Michael Allen serves in Chicago’s Uptown area where diversity, poverty, intellect and wealth converge to form a mosaic of ministry opportunities for Michael’s congregation at Uptown Baptist Church. By Adam Miller
Two blocks east of the “El” Train Red Line in Uptown Chicago, a lady named Susan limps over from under a covered bus stop.
“That’s my spot. I was here. I just had to sit down.”
She marks her spot by hanging two canvas bags on the fence where a dozen men and women are lined up outside Uptown Baptist Church.
“I was here. This weather is killing my arthritis.”
Her voice is husky but kind. She limps toward the bus stop, sits and takes a sip from something tightly wrapped in brown paper, looks over her shoulder again, then settles back against the glass enclosure.
As the line builds, she comes back.
Next Monday, she says, they’re giving out shoes.
“Could you help me with this?” asks Susan, holding up a kids’ Revenge of the Sith wristwatch six hours fast. “It’s a cheap watch. I don’t know how to fix it. It’s not a very nice watch.”
Every Monday around 4:30 p.m. the iron gate separating Uptown Baptist from the sidewalk creaks open and some 350 homeless men and women file into pews for a word from scripture then to the basement for a hot meal.
Shouldering computer bags and backpacks, a flock of Chicagoans scatter from the train and the buses toward home or an evening job in one of the city’s most diverse communities.
This is North American Mission Board missionary Michael Allen’s mission field.
“Uptown is one of the most diverse places in the Chicago area,” said Allen. “It's diverse in almost every way you can imagine -- ethnically, socio-economically, in gender and in age. It’s home to retirees, young couples, newborns, the brilliant and the mentally ill.”
Nearly 80 languages are represented in Uptown’s public schools. The neighborhood’s population includes government officials, college professors, business professionals and a sub-culture of “down-and-outs.”
Allen is one of more than 5,300 missionaries in the United States, Canada and their territories supported by the Annie Armstrong Easter Offering®. He is among the NAMB missionaries featured as part of the annual Week of Prayer, March 7-14, 2010. This year’s theme is “Live with Urgency: Share God’s Transforming Power.” The 2010 Annie Armstrong Easter Offering’s goal is $70 million, 100 percent of which benefits missionaries like Allen.

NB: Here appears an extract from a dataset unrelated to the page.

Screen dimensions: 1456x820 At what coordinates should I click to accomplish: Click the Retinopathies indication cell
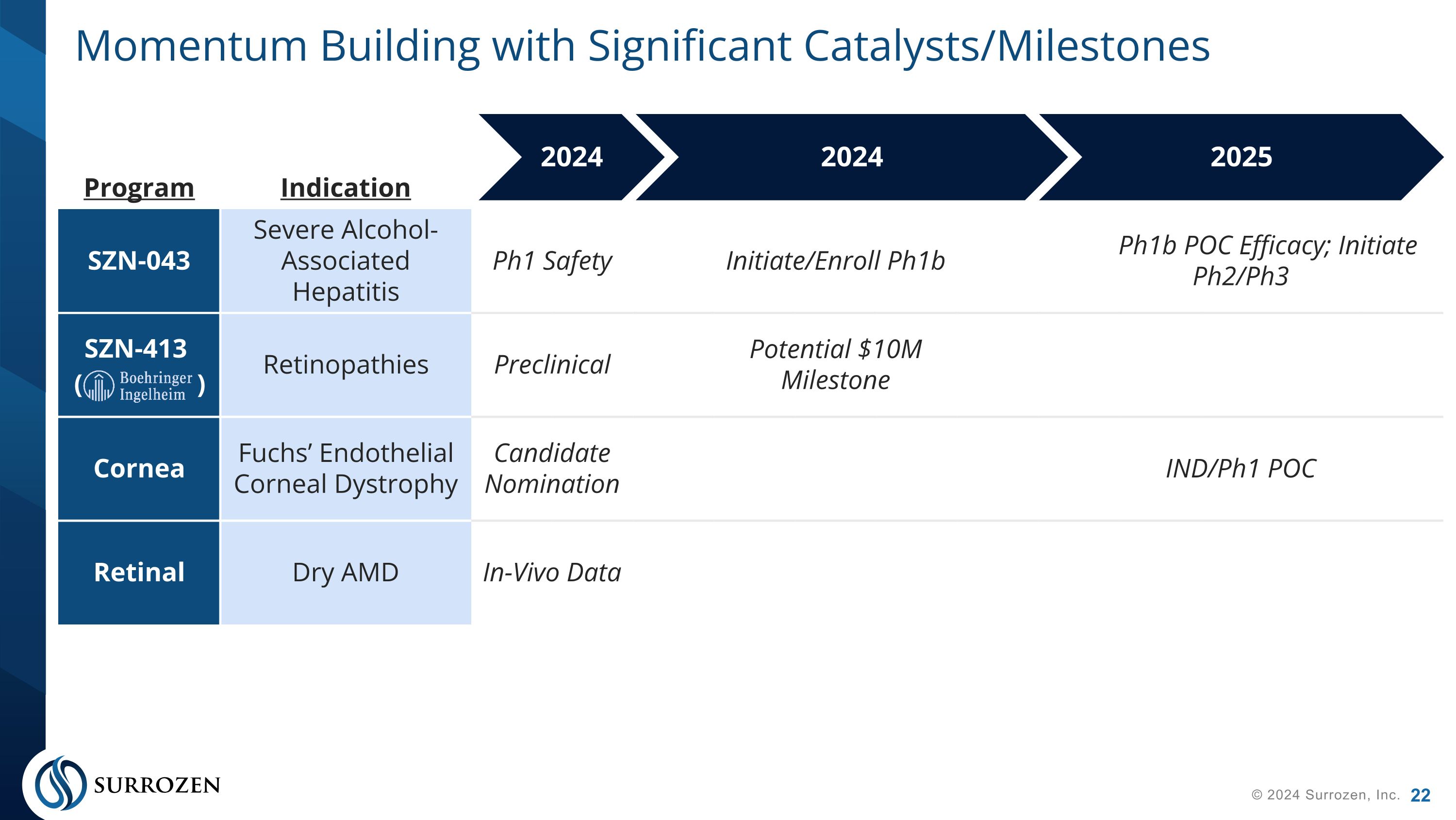tap(346, 365)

Allen has worked with social ministries for years, beginning with his tenure at Moody Bible Church and continuing with leadership at homeless and recovery ministries throughout the city. His ability to interact across a broad spectrum has given the Jamaican-born pastor a voice among Chicago businessmen and politicians.
“One day I could be at a press conference with the mayor of Chicago and all the movers and shakers and be in a suit and tie, then later that day on the street talking to somebody who’s drunk and just gave his girlfriend AIDS,” said Allen. “It's a powerful thing. It's an amazing thing. It's God at work changing people's lives and I get to be used by Him to accomplish it.”
Tonight, Allen is hosting an hour-long Q & A session with a top Chicago attorney who’ll help attendees understand and navigate the legal system. Then those who’ve come here will hear the Gospel and gather for a meal of hot chicken and pasta. Later on in the evening, 50 homeless women will make a pallet for the night in one of the church’s rooms.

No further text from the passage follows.